Assessment is by means of:
Two 2500-words essays and a two-hour exam in the summer term.
Assessed Essay 1 to be presented by noon on 24th January 2011
Assessed Essay 2 to be presented by noon on 5th May 2011
In addition there is a non-assessed 1500-word essay available for practice (to be presented by week 6 of the autumn term), and practice gobbets for presentation by the end of the autumn term.
Essays should be provided with proper bibliographic references and be in a legible form with spelling and grammar of an acceptable standard; the use of a word-processor is obligatory. Essays should also be submitted anonymously, identified only by University number. Students should be aware that work submitted late will be penalised at 5% per day late. If you think you have a justified reason for submitting an essay late, you should see the Director of Undergraduate Studies, Dr. Stanley Ireland or the Head of Deparment, Prof. Simon Swain.

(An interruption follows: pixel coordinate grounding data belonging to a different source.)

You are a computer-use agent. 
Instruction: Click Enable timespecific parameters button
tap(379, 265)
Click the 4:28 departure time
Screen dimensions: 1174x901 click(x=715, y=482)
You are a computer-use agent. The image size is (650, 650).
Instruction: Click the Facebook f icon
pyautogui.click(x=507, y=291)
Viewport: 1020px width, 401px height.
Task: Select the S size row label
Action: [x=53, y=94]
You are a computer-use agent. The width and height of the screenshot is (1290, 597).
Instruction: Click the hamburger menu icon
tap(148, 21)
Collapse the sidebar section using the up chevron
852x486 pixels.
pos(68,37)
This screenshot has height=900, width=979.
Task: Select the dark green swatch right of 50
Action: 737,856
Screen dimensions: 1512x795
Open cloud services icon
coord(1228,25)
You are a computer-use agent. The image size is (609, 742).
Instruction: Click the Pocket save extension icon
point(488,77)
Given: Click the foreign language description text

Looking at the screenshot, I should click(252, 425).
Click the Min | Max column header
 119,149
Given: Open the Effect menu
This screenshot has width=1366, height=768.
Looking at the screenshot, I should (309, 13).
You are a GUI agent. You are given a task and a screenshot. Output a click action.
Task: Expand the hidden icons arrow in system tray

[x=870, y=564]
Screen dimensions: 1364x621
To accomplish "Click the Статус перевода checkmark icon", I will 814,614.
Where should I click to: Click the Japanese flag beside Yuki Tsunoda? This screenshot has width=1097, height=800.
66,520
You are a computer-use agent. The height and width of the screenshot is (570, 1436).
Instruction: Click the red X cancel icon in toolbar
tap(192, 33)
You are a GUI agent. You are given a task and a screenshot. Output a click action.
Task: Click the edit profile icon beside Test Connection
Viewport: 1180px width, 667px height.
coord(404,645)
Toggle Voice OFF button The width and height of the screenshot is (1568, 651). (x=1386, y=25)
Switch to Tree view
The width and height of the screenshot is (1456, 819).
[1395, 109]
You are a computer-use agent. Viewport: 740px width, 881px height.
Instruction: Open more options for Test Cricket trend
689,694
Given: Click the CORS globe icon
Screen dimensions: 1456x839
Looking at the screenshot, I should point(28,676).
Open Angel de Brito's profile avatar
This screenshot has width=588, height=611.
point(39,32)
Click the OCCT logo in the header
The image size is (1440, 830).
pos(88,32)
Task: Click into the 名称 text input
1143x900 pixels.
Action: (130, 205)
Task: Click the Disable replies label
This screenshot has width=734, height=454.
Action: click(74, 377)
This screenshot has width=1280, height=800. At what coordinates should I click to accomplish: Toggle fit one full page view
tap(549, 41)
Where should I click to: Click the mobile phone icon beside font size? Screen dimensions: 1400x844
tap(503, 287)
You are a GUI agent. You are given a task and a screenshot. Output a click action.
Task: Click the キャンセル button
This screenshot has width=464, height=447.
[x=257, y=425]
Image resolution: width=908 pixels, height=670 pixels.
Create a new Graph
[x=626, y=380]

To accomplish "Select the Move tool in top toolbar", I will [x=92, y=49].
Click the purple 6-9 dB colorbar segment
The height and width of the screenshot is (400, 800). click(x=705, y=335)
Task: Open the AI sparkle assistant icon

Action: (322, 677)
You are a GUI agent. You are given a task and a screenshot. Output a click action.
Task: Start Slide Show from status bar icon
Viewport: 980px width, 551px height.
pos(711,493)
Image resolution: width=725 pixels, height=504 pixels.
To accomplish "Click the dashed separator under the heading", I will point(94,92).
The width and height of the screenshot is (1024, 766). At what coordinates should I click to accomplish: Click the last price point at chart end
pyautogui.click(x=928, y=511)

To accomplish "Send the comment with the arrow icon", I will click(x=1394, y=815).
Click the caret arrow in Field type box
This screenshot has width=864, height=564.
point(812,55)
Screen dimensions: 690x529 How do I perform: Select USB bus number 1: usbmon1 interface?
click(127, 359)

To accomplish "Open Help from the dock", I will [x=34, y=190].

Students are reminded that written work is expected to be their own, and that unacknowledged or disguised quotation of others’ work constitutes plagiarism and will be heavily penalised.
For those students studying the module with documents in the original language the examination will take the form of translation of and comment on two passages of text and an essay. The examination essays will not a involve close overlap with those titles already assessed.
For those students studying the module through translation the examination will require discussion of two passages taken from the ancient sources plus two essays from those set. The examination essays will not a involve close overlap with those titles already assessed.
Seminars (30 mins. duration): For these the class will be divided into two groups. Topics will be given out two weeks before the event and attendance is compulsory. All students will be expected to prepare for the seminar and to be able to contribute, though for each topic there may be specific presenters and respondents.